Work request
Your output should be the lines from the one containing "You are a GUI" through the last line below, both ends included, exactly as written and free of pictures.

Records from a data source
□ □ □ □ □ □ □
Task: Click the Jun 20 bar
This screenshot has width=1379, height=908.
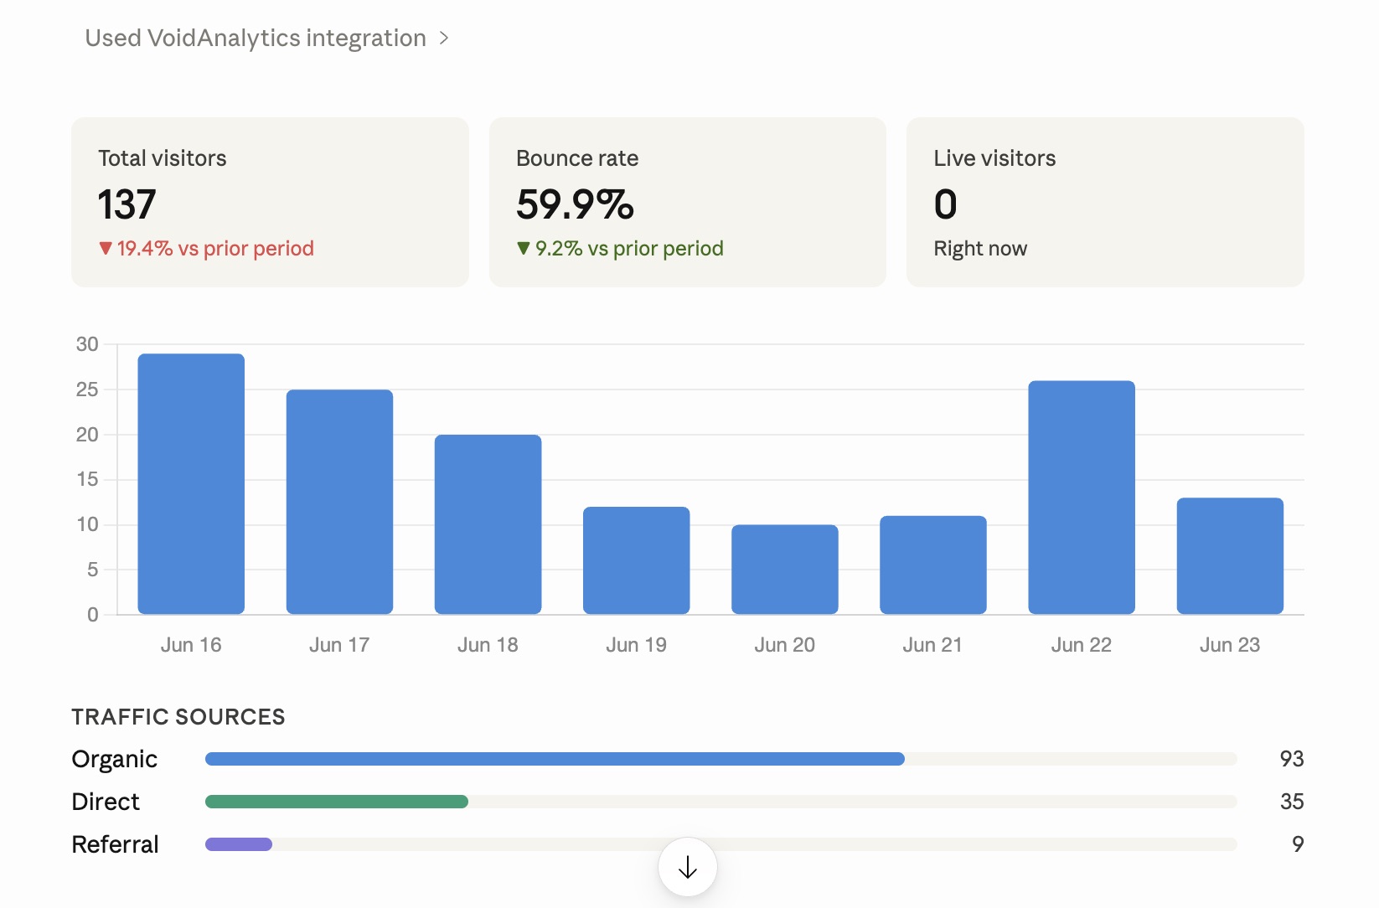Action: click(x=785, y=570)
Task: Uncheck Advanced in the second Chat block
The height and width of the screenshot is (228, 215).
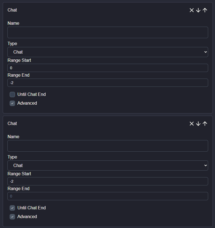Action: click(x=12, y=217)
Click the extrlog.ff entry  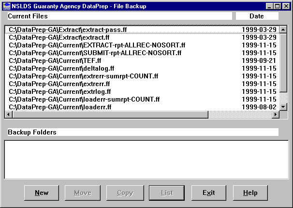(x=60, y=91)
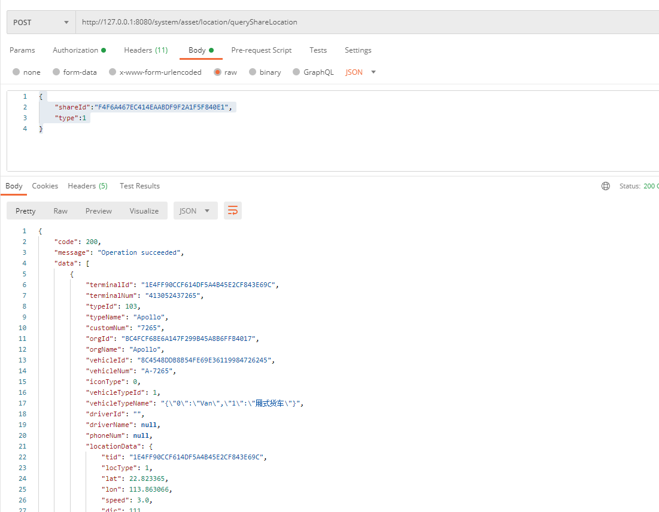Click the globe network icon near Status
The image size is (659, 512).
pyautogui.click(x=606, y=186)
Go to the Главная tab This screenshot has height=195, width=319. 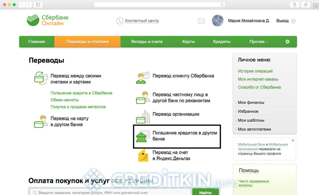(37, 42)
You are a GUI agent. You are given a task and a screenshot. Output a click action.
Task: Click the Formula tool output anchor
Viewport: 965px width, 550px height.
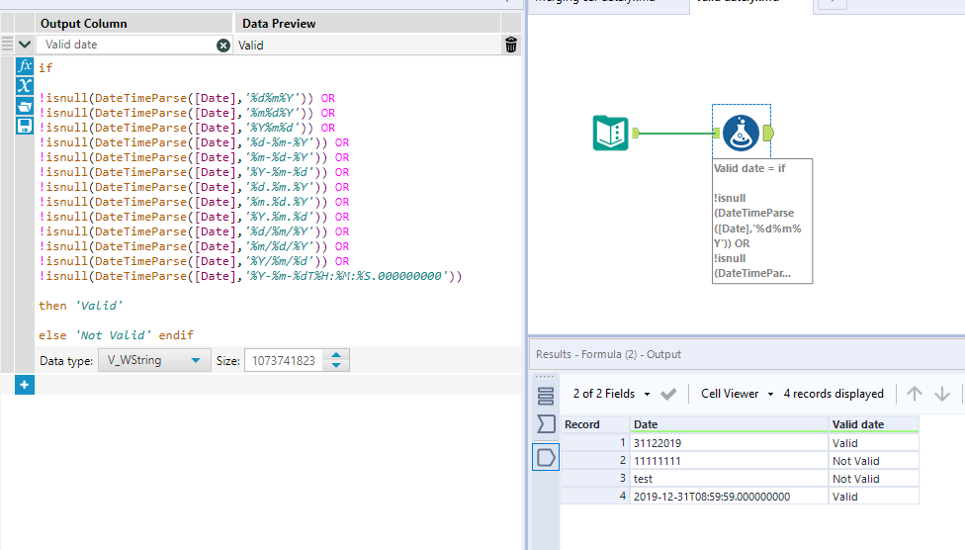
□ □ □ □ □ □ □
Task solution
You are a GUI agent. You are given a task and a screenshot. Output a click action.
Task: Click the Formula tool output anchor
Viewport: 965px width, 550px height.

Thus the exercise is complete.